[<prev] [next>] [<thread-prev] [thread-next>] [day] [month] [year] [list]
Message-ID: <20240428062446.gfux36w3j2fy2dnj@yy-desk-7060>
Date: Sun, 28 Apr 2024 14:24:46 +0800
From: Yuan Yao <yuan.yao@...ux.intel.com>
To: Reinette Chatre <reinette.chatre@...el.com>
Cc: isaku.yamahata@...el.com, pbonzini@...hat.com, erdemaktas@...gle.com,
vkuznets@...hat.com, seanjc@...gle.com, vannapurve@...gle.com,
jmattson@...gle.com, mlevitsk@...hat.com, xiaoyao.li@...el.com,
chao.gao@...el.com, rick.p.edgecombe@...el.com, kvm@...r.kernel.org,
linux-kernel@...r.kernel.org
Subject: Re: [PATCH V5 3/4] KVM: x86: Add a capability to configure bus
frequency for APIC timer
On Thu, Apr 25, 2024 at 03:07:01PM -0700, Reinette Chatre wrote:
> From: Isaku Yamahata <isaku.yamahata@...el.com>
>
> Add KVM_CAP_X86_APIC_BUS_CYCLES_NS capability to configure the APIC
> bus clock frequency for APIC timer emulation.
> Allow KVM_ENABLE_CAPABILITY(KVM_CAP_X86_APIC_BUS_CYCLES_NS) to set the
> frequency in nanoseconds. When using this capability, the user space
> VMM should configure CPUID leaf 0x15 to advertise the frequency.
>
> Vishal reported that the TDX guest kernel expects a 25MHz APIC bus
> frequency but ends up getting interrupts at a significantly higher rate.
>
> The TDX architecture hard-codes the core crystal clock frequency to
> 25MHz and mandates exposing it via CPUID leaf 0x15. The TDX architecture
> does not allow the VMM to override the value.
>
> In addition, per Intel SDM:
> "The APIC timer frequency will be the processor’s bus clock or core
> crystal clock frequency (when TSC/core crystal clock ratio is
> enumerated in CPUID leaf 0x15) divided by the value specified in
> the divide configuration register."
>
> The resulting 25MHz APIC bus frequency conflicts with the KVM hardcoded
> APIC bus frequency of 1GHz.
>
> The KVM doesn't enumerate CPUID leaf 0x15 to the guest unless the user
> space VMM sets it using KVM_SET_CPUID. If the CPUID leaf 0x15 is
> enumerated, the guest kernel uses it as the APIC bus frequency. If not,
> the guest kernel measures the frequency based on other known timers like
> the ACPI timer or the legacy PIT. As reported by Vishal the TDX guest
> kernel expects a 25MHz timer frequency but gets timer interrupt more
> frequently due to the 1GHz frequency used by KVM.
>
> To ensure that the guest doesn't have a conflicting view of the APIC bus
> frequency, allow the userspace to tell KVM to use the same frequency that
> TDX mandates instead of the default 1Ghz.
>
> There are several options to address this:
> 1. Make the KVM able to configure APIC bus frequency (this series).

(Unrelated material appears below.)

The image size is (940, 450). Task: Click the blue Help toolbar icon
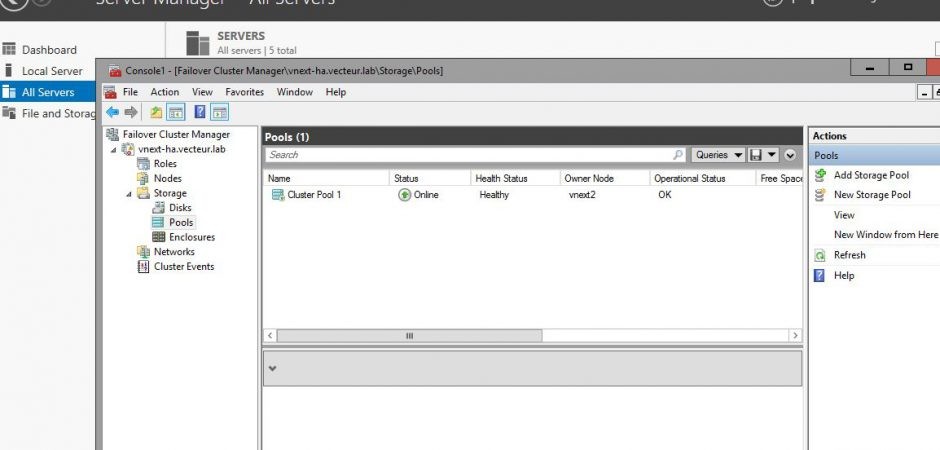coord(200,112)
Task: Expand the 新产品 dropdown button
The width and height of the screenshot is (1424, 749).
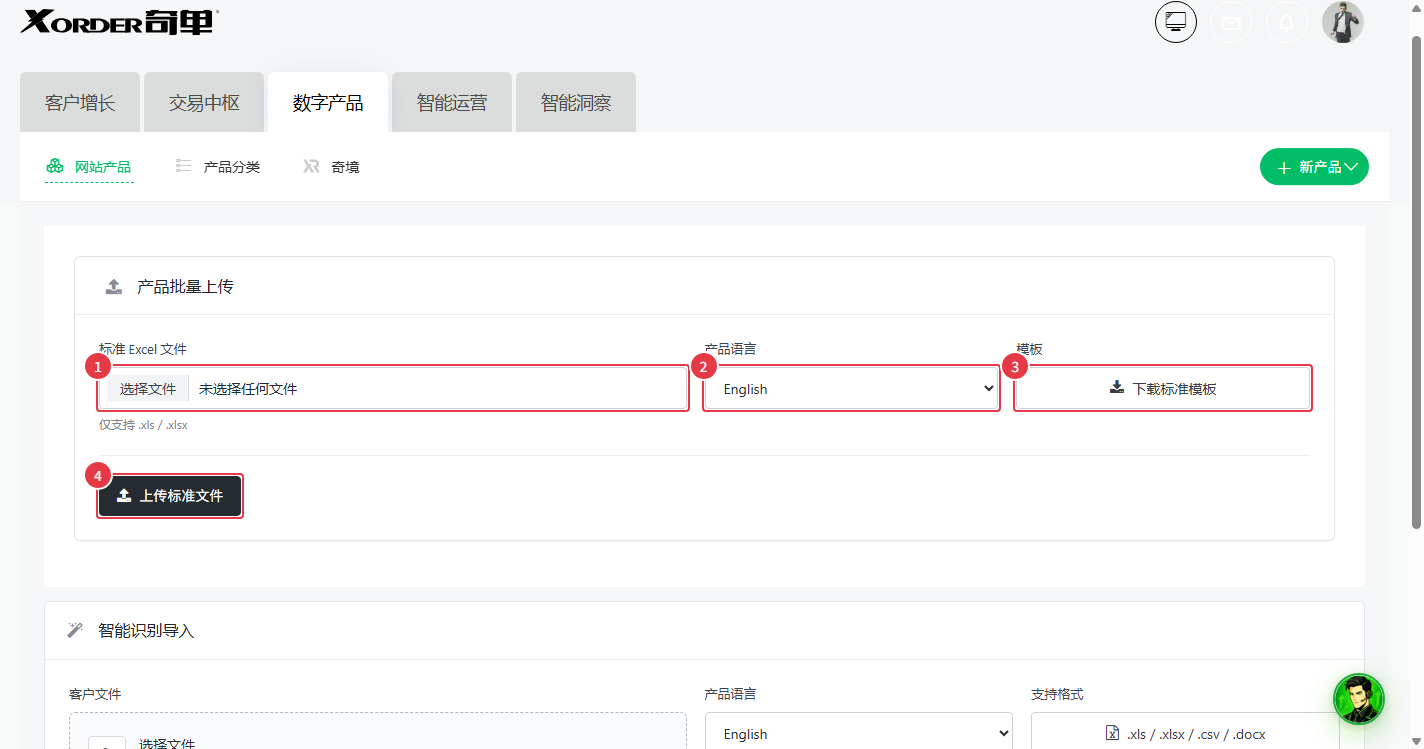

> Pro: It resembles the existing hardware. The recent Intel CPUs
> adapts 25MHz.
> Con: Require the VMM to emulate the APIC timer at 25MHz.
> 2. Make the TDX architecture enumerate CPUID leaf 0x15 to configurable
> frequency or not enumerate it.
> Pro: Any APIC bus frequency is allowed.
> Con: Deviates from TDX architecture.
> 3. Make the TDX guest kernel use 1GHz when it's running on KVM.
> Con: The kernel ignores CPUID leaf 0x15.
> 4. Change CPUID leaf 0x15 under TDX to report the crystal clock frequency
> as 1 GHz.
> Pro: This has been the virtual APIC frequency for KVM guests for 13
> years.
> Pro: This requires changing only one hard-coded constant in TDX.
> Con: It doesn't work with other VMMs as TDX isn't specific to KVM.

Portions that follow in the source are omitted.